↓

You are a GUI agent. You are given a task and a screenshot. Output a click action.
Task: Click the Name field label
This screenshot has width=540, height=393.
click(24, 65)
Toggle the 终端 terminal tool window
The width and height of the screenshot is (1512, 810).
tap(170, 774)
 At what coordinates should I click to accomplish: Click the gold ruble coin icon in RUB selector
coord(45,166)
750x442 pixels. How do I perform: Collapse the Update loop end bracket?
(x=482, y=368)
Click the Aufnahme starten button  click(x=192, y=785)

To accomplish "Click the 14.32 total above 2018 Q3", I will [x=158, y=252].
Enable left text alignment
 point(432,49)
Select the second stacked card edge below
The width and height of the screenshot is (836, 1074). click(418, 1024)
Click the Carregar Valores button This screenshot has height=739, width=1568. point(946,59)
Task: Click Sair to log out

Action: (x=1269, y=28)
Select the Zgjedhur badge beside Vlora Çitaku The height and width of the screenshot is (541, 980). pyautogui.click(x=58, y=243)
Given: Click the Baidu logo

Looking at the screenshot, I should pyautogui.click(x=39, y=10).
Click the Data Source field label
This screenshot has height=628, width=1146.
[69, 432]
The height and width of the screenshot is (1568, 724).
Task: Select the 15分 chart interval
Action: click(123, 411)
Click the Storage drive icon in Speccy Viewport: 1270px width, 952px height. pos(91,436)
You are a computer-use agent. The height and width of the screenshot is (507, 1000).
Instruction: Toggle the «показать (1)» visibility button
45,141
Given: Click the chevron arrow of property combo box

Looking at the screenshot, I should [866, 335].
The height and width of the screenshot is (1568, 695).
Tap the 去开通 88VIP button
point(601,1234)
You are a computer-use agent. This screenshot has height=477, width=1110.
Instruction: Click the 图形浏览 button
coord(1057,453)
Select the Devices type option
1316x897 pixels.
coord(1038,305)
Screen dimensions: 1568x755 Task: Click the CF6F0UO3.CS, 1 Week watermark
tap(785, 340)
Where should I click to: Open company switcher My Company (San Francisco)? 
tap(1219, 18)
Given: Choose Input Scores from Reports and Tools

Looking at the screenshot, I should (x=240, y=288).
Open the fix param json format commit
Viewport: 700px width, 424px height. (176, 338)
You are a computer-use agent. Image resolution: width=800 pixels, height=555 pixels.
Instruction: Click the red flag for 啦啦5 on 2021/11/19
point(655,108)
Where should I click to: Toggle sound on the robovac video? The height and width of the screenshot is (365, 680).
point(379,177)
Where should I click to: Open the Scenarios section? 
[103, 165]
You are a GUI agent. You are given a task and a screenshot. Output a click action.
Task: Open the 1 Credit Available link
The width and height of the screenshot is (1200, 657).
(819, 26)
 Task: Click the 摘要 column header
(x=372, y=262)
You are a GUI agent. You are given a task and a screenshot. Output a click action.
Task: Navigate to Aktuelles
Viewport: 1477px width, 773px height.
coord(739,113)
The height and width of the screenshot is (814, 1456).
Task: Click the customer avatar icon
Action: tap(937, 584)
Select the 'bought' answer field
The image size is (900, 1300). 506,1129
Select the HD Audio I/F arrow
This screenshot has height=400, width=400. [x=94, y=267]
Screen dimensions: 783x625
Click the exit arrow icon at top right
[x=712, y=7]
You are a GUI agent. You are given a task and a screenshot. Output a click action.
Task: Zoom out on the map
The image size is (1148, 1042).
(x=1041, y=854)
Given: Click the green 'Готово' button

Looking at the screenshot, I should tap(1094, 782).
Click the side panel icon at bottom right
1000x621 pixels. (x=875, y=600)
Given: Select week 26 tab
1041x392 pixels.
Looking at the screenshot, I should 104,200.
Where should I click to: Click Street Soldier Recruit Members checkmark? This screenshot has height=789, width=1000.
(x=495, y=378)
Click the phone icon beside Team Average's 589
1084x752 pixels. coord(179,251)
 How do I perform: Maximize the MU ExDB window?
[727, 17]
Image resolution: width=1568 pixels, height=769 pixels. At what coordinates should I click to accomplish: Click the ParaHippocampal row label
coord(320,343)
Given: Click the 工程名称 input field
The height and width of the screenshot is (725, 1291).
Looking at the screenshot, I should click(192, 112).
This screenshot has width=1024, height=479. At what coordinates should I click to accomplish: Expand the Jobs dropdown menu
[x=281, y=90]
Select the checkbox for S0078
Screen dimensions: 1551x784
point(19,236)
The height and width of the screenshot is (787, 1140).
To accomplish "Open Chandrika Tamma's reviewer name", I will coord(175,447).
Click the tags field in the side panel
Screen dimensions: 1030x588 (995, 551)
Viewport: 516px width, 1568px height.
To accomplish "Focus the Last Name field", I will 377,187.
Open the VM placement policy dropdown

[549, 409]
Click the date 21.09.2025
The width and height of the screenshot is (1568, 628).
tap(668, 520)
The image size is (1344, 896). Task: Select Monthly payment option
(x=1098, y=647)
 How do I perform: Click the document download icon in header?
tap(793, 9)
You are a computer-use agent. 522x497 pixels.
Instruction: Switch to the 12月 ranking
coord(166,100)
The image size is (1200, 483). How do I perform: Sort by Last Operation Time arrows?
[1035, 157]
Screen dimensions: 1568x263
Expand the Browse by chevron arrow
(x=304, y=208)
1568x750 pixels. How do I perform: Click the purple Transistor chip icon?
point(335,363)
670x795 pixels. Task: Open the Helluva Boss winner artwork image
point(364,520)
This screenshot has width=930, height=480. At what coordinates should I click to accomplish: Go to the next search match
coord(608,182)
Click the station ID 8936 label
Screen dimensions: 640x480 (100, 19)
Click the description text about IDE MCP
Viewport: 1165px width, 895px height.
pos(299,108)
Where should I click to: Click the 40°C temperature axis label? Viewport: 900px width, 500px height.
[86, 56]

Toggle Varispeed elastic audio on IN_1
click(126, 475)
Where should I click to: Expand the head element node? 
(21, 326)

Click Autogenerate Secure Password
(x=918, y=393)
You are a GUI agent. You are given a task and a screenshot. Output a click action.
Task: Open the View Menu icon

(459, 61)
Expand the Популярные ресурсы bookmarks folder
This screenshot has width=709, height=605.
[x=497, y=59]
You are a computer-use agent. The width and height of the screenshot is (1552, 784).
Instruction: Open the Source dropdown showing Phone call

↑

Requirement: Scan the entries above for the string "computer" and copy each line containing it.

Answer for this exercise:
You are a computer-use agent. The height and width of the screenshot is (507, 1000).
You are a computer-use agent. This screenshot has height=477, width=1110.
You are a computer-use agent. Image resolution: width=800 pixels, height=555 pixels.
You are a computer-use agent. 522x497 pixels.
You are a computer-use agent. The width and height of the screenshot is (1552, 784).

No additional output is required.